EXCERPTED DATA =
++++++++

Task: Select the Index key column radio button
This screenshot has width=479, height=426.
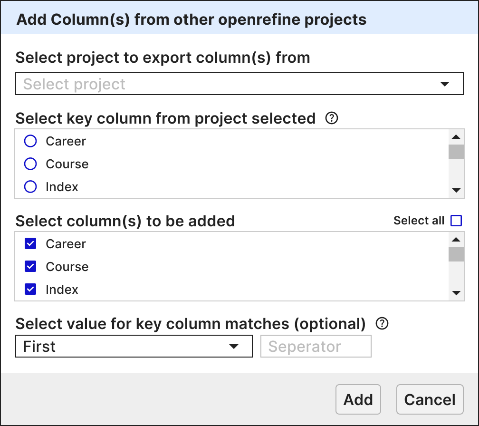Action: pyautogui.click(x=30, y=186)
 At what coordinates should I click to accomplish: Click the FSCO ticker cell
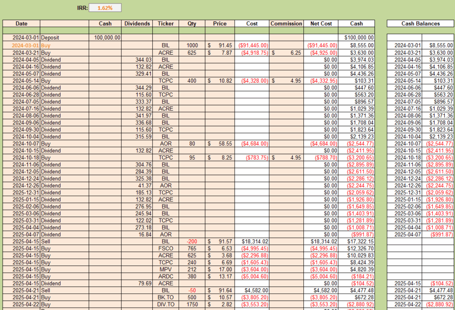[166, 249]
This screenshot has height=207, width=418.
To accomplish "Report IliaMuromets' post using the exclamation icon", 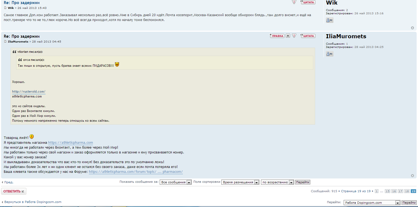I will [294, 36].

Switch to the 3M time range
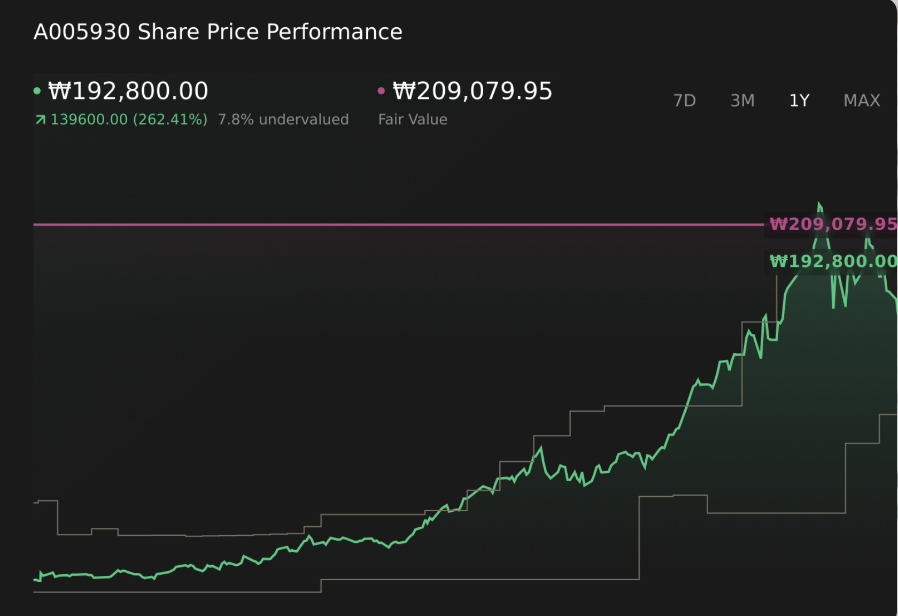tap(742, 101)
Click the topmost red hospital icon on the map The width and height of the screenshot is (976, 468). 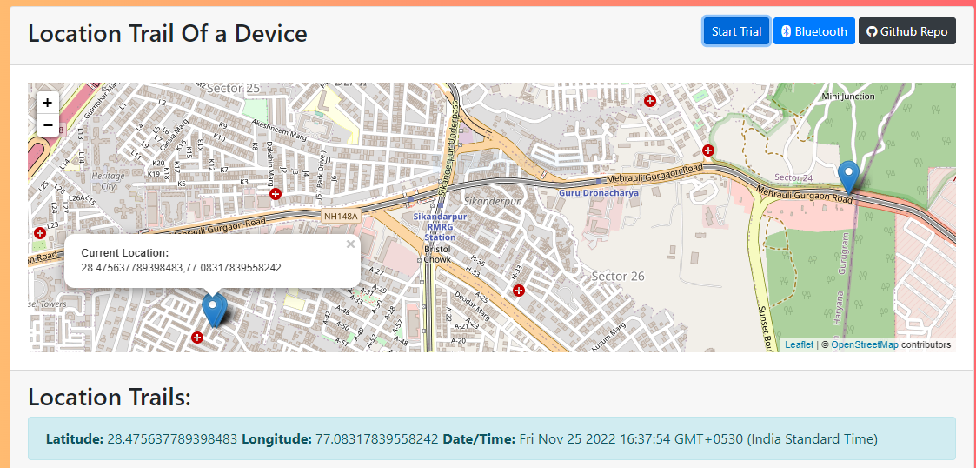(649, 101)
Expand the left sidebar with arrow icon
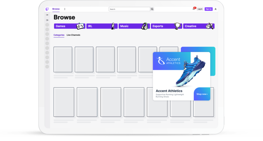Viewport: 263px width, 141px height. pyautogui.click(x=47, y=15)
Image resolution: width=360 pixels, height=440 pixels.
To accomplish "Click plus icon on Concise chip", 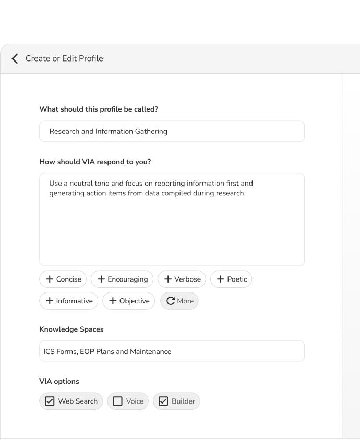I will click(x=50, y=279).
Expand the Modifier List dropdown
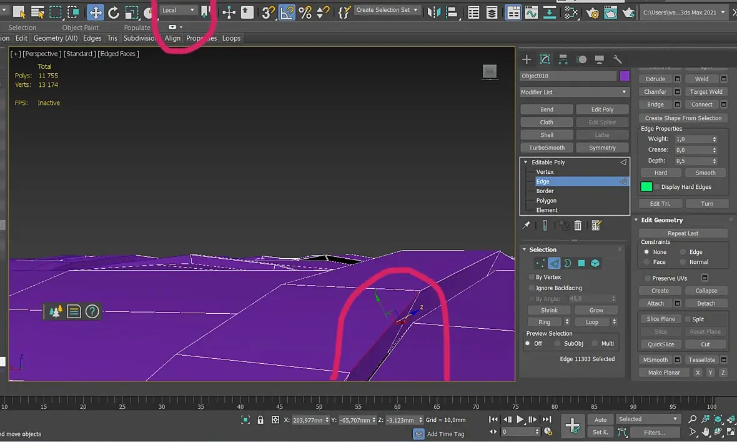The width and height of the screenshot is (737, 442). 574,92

++++++++

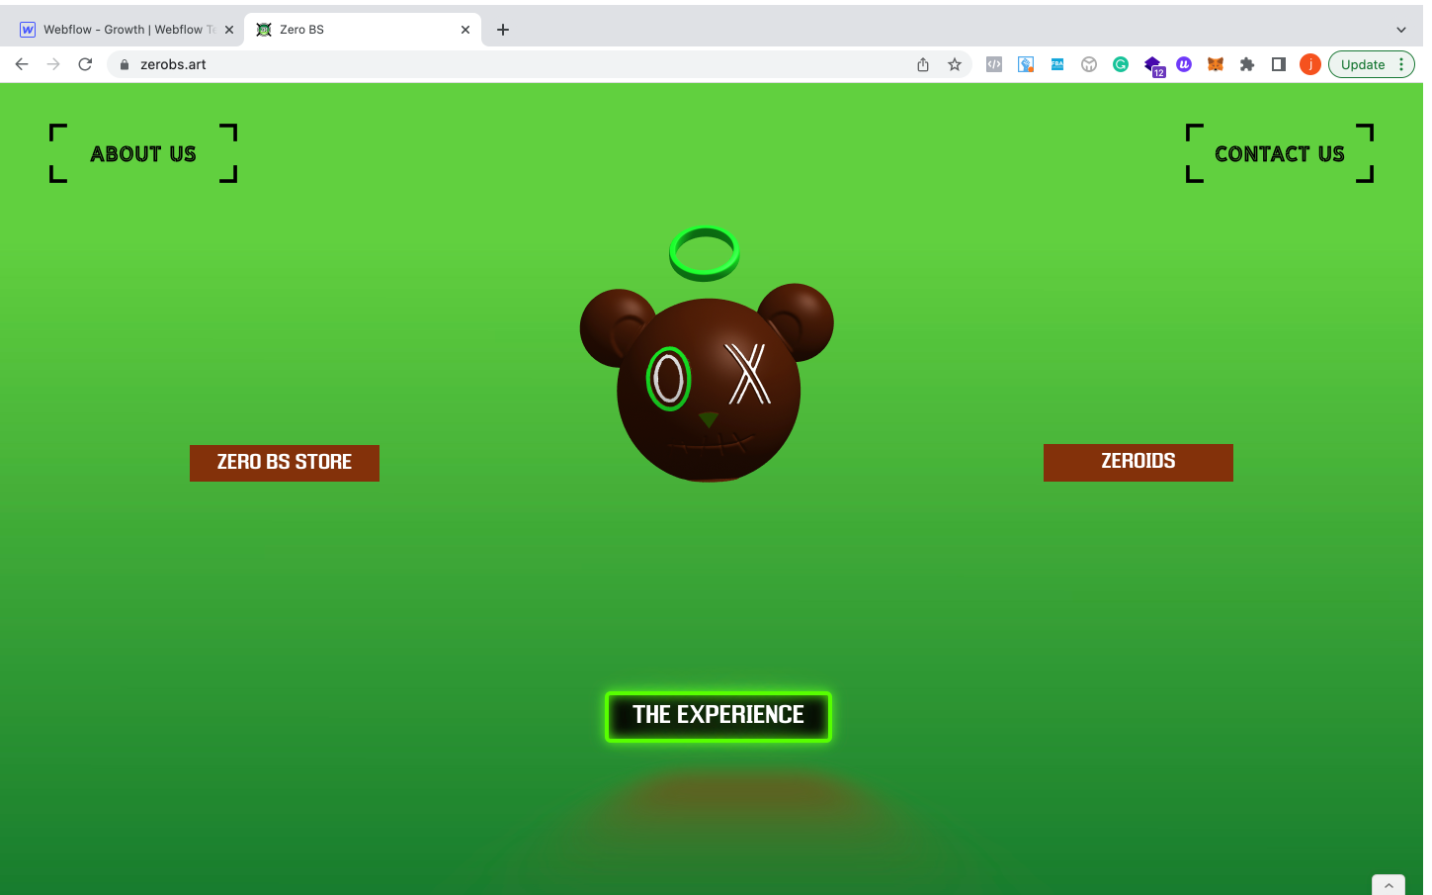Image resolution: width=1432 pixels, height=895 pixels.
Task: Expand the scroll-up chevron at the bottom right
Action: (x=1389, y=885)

++++++++

TASK REQUIREMENTS = Could you turn the lines between the one holding "Image resolution: width=1432" and the one holding "Action: (x=1389, y=885)", inclusive, into a numbered list, skipping blank lines and leaving out the pictures?

OUTPUT OF THE TASK =
1. Image resolution: width=1432 pixels, height=895 pixels.
2. Task: Expand the scroll-up chevron at the bottom right
3. Action: (x=1389, y=885)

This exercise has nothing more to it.